▶ [AIM OF THE EXERCISE] Can you copy out the records starting with the line containing "Select Bitlayer legend" and going on through the line containing "Action: pyautogui.click(x=689, y=288)", both included, with the requests kept as they are and each coordinate in the answers scaled by 1.35 and rounded to a whole number, halves going up? Return only those lines.

▶ [ENTRIES SHOWN]
+ + + +

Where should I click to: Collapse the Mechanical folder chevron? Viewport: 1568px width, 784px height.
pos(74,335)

+ + + +

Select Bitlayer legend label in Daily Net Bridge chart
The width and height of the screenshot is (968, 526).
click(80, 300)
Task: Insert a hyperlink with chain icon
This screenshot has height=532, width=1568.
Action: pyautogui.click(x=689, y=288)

+ + + +

▶ [THE ANSWER]
Select Bitlayer legend label in Daily Net Bridge chart
The width and height of the screenshot is (968, 526).
click(108, 405)
Task: Insert a hyperlink with chain icon
This screenshot has height=532, width=1568.
Action: pyautogui.click(x=930, y=389)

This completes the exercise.